* BEGIN INFORMATION SUPPLIED *

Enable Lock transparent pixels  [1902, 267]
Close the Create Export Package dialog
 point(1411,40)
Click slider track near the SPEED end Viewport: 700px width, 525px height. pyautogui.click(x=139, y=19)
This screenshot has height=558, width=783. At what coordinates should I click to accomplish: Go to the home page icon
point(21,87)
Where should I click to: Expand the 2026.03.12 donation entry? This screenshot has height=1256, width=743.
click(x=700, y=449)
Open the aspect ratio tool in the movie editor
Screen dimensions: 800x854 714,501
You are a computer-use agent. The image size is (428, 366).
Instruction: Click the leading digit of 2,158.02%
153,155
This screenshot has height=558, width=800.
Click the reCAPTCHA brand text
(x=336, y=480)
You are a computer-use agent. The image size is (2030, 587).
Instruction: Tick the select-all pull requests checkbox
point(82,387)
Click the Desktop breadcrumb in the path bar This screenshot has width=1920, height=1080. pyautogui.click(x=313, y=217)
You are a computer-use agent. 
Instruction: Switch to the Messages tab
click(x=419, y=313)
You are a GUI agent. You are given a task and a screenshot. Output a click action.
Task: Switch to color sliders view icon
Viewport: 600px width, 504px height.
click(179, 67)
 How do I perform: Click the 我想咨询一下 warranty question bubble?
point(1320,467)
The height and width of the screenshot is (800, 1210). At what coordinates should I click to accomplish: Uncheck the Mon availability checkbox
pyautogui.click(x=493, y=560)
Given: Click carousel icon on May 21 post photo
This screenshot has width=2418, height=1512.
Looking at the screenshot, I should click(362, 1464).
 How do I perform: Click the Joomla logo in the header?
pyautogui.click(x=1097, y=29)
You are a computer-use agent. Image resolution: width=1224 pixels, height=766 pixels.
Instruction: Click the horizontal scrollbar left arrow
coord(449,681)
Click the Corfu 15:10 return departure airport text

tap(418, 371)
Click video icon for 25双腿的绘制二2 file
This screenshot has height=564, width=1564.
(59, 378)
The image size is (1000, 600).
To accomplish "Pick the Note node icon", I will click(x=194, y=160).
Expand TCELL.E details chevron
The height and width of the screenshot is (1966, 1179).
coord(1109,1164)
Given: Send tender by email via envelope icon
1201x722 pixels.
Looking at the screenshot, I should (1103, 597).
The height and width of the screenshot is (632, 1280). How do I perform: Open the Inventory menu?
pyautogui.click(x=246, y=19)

* END INFORMATION SUPPLIED *

WHAT IS BEING ASKED: Please rewrite the listing above, changing "computer-use agent" to "desktop automation agent" everywhere and leaving everything else the same.

FULL ANSWER:
Enable Lock transparent pixels  [1902, 267]
Close the Create Export Package dialog
 point(1411,40)
Click slider track near the SPEED end Viewport: 700px width, 525px height. pyautogui.click(x=139, y=19)
This screenshot has height=558, width=783. At what coordinates should I click to accomplish: Go to the home page icon
point(21,87)
Where should I click to: Expand the 2026.03.12 donation entry? This screenshot has height=1256, width=743.
click(x=700, y=449)
Open the aspect ratio tool in the movie editor
Screen dimensions: 800x854 714,501
You are a desktop automation agent. The image size is (428, 366).
Instruction: Click the leading digit of 2,158.02%
153,155
This screenshot has height=558, width=800.
Click the reCAPTCHA brand text
(x=336, y=480)
You are a desktop automation agent. The image size is (2030, 587).
Instruction: Tick the select-all pull requests checkbox
point(82,387)
Click the Desktop breadcrumb in the path bar This screenshot has width=1920, height=1080. pyautogui.click(x=313, y=217)
You are a desktop automation agent. 
Instruction: Switch to the Messages tab
click(x=419, y=313)
You are a GUI agent. You are given a task and a screenshot. Output a click action.
Task: Switch to color sliders view icon
Viewport: 600px width, 504px height.
click(179, 67)
 How do I perform: Click the 我想咨询一下 warranty question bubble?
point(1320,467)
The height and width of the screenshot is (800, 1210). At what coordinates should I click to accomplish: Uncheck the Mon availability checkbox
pyautogui.click(x=493, y=560)
Given: Click carousel icon on May 21 post photo
This screenshot has width=2418, height=1512.
Looking at the screenshot, I should click(362, 1464).
 How do I perform: Click the Joomla logo in the header?
pyautogui.click(x=1097, y=29)
You are a desktop automation agent. Image resolution: width=1224 pixels, height=766 pixels.
Instruction: Click the horizontal scrollbar left arrow
coord(449,681)
Click the Corfu 15:10 return departure airport text

tap(418, 371)
Click video icon for 25双腿的绘制二2 file
This screenshot has height=564, width=1564.
(59, 378)
The image size is (1000, 600).
To accomplish "Pick the Note node icon", I will click(x=194, y=160).
Expand TCELL.E details chevron
The height and width of the screenshot is (1966, 1179).
coord(1109,1164)
Given: Send tender by email via envelope icon
1201x722 pixels.
Looking at the screenshot, I should (1103, 597).
The height and width of the screenshot is (632, 1280). How do I perform: Open the Inventory menu?
pyautogui.click(x=246, y=19)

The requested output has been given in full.